▶ **WORK INSTRUCTIONS**
Write out only the opening lines of the entries, through the line with "Shipping (413, 199)".

▶ **PROVIDED INFORMATION**
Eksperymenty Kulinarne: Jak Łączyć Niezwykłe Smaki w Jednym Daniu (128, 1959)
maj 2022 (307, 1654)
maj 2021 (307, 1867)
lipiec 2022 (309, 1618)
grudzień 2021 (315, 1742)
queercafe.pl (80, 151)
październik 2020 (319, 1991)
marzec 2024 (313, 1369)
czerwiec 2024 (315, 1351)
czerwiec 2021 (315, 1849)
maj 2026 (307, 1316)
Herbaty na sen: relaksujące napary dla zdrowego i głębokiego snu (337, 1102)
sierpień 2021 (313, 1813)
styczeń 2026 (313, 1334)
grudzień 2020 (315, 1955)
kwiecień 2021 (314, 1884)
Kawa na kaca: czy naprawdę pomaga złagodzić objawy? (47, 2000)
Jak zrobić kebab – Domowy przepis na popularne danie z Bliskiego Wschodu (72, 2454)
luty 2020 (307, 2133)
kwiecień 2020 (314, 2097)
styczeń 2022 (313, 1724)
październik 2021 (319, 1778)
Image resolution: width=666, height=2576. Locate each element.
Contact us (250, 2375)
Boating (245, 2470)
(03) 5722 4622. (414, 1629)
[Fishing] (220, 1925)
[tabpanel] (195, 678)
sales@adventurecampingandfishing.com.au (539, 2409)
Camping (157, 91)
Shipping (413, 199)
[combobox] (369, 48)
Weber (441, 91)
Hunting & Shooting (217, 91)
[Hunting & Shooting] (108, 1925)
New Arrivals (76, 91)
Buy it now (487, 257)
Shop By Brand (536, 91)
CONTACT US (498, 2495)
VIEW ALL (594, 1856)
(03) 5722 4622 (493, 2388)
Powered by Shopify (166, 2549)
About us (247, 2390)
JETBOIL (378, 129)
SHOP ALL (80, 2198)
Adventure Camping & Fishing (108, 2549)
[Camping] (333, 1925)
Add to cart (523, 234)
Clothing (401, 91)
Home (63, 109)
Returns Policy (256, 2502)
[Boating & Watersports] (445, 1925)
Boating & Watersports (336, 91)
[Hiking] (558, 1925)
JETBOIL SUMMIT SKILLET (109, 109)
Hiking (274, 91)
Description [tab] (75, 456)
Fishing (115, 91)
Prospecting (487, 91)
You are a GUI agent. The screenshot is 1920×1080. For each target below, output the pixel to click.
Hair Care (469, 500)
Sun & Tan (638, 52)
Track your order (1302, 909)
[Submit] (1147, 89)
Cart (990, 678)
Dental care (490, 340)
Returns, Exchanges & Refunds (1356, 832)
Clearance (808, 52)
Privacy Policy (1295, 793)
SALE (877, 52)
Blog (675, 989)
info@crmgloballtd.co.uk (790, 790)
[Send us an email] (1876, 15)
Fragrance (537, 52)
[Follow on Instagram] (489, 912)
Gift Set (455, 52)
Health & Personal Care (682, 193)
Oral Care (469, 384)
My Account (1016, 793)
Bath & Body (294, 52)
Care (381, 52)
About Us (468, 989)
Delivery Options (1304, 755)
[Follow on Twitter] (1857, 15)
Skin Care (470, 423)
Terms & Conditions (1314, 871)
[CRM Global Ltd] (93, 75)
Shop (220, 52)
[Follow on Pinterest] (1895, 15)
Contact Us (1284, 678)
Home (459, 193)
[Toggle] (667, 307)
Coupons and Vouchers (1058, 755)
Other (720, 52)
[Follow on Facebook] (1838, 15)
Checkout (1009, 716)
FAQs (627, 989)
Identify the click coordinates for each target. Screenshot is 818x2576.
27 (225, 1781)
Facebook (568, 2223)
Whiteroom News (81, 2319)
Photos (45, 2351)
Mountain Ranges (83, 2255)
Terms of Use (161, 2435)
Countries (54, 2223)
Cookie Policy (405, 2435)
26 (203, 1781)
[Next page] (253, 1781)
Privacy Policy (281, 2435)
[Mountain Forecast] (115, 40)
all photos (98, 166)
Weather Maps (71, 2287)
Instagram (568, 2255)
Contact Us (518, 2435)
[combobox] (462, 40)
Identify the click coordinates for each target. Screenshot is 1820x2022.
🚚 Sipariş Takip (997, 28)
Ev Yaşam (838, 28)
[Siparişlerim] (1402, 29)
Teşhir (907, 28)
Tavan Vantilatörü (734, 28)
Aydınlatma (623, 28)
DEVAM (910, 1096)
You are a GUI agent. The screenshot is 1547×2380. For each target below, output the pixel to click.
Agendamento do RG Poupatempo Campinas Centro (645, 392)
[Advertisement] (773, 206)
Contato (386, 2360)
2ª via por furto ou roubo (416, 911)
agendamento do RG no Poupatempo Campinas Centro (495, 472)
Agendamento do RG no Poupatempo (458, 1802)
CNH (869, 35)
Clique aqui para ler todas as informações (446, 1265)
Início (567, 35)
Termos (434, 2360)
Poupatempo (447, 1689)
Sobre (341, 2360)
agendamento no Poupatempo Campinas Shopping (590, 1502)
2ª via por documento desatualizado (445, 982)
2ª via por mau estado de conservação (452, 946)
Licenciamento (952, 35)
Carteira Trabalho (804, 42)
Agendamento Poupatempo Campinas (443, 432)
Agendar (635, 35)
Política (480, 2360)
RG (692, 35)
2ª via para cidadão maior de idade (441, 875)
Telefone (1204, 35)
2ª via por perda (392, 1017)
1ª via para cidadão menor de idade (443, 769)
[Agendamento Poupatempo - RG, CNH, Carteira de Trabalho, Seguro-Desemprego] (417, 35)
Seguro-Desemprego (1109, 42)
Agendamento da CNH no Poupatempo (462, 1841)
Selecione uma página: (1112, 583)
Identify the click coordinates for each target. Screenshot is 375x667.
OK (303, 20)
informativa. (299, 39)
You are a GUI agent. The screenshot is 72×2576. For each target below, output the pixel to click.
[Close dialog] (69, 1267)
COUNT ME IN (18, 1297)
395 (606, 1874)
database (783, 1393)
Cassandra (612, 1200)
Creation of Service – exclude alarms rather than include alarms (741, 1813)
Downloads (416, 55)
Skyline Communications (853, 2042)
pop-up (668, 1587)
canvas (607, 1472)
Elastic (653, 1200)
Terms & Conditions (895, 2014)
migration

▶ **EXERCISE RESPONSE**
Eksperymenty Kulinarne: Jak Łączyć Niezwykłe Smaki w Jednym Daniu (128, 1959)
maj 2022 (307, 1654)
maj 2021 (307, 1867)
lipiec 2022 (309, 1618)
grudzień 2021 (315, 1742)
queercafe.pl (80, 151)
październik 2020 (319, 1991)
marzec 2024 (313, 1369)
czerwiec 2024 (315, 1351)
czerwiec 2021 (315, 1849)
maj 2026 (307, 1316)
Herbaty na sen: relaksujące napary dla zdrowego i głębokiego snu (337, 1102)
sierpień 2021 (313, 1813)
styczeń 2026 (313, 1334)
grudzień 2020 (315, 1955)
kwiecień 2021 (314, 1884)
Kawa na kaca: czy naprawdę pomaga złagodzić objawy? (47, 2000)
Jak zrobić kebab – Domowy przepis na popularne danie z Bliskiego Wschodu (72, 2454)
luty 2020 (307, 2133)
kwiecień 2020 (314, 2097)
styczeń 2022 (313, 1724)
październik 2021 (319, 1778)
Image resolution: width=666, height=2576. Locate each element.
Contact us (250, 2375)
Boating (245, 2470)
(03) 5722 4622. (414, 1629)
[Fishing] (220, 1925)
[tabpanel] (195, 678)
sales@adventurecampingandfishing.com.au (539, 2409)
Camping (157, 91)
Shipping (413, 199)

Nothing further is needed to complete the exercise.